Hyperparameter Optimization xgboost

What the options there're for tuning?

All right! Xgboost has about 20 params:

  1. base_score
  2. colsample_bylevel
  3. colsample_bytree
  4. gamma
  5. learning_rate
  6. max_delta_step
  7. max_depth
  8. min_child_weight
  9. missing
  10. n_estimators
  11. nthread
  12. objective
  13. reg_alpha
  14. reg_lambda
  15. scale_pos_weight
  16. seed
  17. silent
  18. subsample

Let's for tuning will be use 12 of them them with 5-10 possible values, so... there're 12^5 - 12^10 possible cases. If you will check one case in 10s, for 12^5 you need 30 days for 12^10 about 20K years :).

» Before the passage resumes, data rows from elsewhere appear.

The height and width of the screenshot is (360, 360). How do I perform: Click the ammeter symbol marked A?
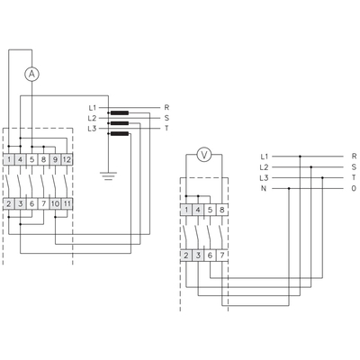click(x=32, y=74)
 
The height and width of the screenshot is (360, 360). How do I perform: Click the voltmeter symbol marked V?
click(x=204, y=155)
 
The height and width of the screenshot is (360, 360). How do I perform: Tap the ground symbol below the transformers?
click(x=108, y=176)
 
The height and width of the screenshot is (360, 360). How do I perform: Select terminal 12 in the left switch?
click(x=67, y=159)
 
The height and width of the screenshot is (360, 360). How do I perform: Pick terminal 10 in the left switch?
click(x=55, y=204)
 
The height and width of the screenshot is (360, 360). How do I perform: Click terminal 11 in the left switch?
click(x=67, y=204)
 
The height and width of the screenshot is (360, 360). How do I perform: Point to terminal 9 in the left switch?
click(x=55, y=159)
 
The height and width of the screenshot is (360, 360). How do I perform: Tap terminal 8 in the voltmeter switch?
click(x=222, y=210)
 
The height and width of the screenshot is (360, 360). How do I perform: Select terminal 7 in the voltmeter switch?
click(x=222, y=256)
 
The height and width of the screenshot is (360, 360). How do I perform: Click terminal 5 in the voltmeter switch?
click(x=210, y=210)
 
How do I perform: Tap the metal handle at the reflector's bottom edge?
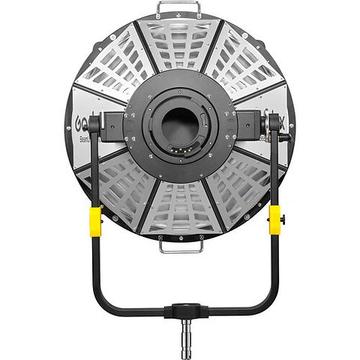pos(180,245)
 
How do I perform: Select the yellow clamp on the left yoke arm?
pos(95,220)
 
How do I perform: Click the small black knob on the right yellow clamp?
pos(283,219)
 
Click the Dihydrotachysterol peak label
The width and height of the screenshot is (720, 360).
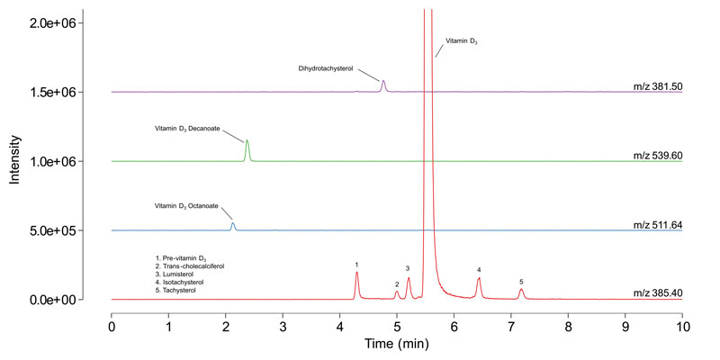click(x=325, y=68)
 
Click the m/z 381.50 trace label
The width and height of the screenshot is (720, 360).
click(x=657, y=86)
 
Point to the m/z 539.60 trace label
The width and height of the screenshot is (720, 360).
click(x=657, y=156)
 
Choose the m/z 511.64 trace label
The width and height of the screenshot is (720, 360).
click(x=657, y=225)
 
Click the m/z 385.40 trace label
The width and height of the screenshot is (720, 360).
click(x=657, y=293)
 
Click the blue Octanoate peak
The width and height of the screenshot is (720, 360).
click(x=233, y=226)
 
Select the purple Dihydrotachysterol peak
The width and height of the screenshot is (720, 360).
click(x=383, y=86)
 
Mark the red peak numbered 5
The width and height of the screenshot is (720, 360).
click(x=521, y=292)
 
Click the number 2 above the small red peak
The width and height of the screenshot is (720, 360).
click(x=397, y=284)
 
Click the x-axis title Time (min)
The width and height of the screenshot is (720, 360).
click(x=397, y=344)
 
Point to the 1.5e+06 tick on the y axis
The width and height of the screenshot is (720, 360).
click(x=53, y=92)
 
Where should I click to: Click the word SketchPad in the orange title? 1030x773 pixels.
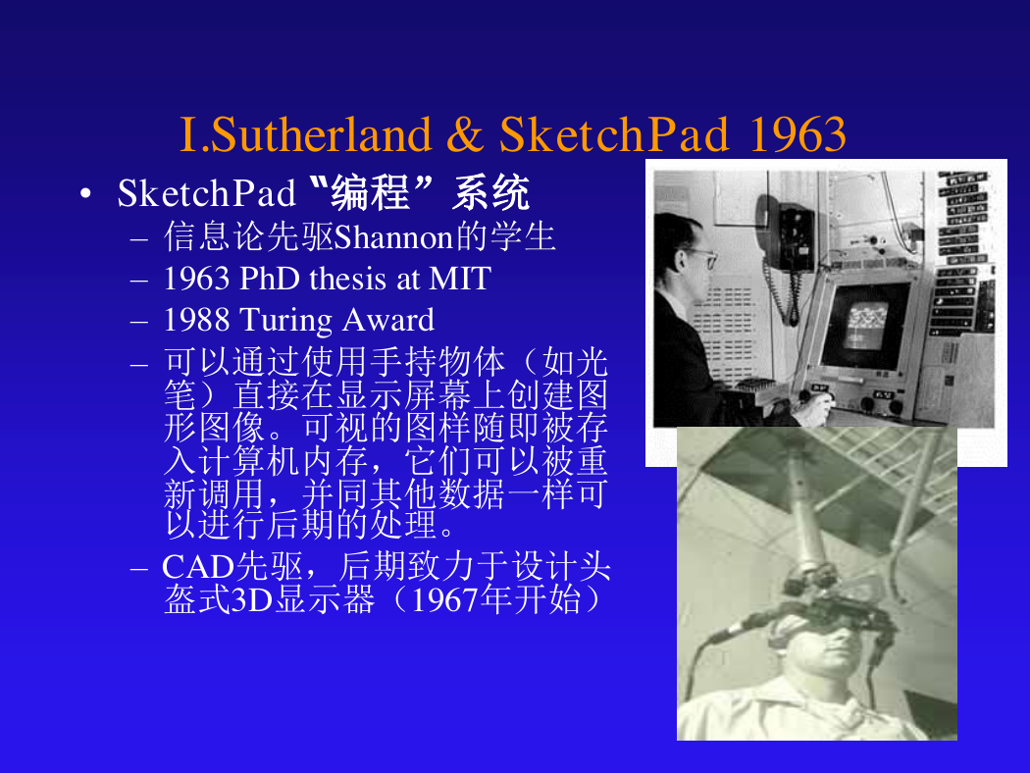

This is too long.. but there's a thid option - Bayesan optimisation.


In [1]:
import pandas as pd
import xgboost as xgb
import numpy as np
import seaborn as sns

from hyperopt import hp
from hyperopt import hp, fmin, tpe, STATUS_OK, Trials

%matplotlib inline

In [2]:
train = pd.read_csv('bike.csv')
train['datetime'] = pd.to_datetime( train['datetime'] )
train['day'] = train['datetime'].map(lambda x: x.day)

Modeling


In [6]:
def assing_test_samples(data, last_training_day=0.3, seed=1):
    days = data.day.unique()
    np.random.seed(seed)
    np.random.shuffle(days)
    test_days = days[: int(len(days) * 0.3)]
    
    data['is_test'] = data.day.isin(test_days)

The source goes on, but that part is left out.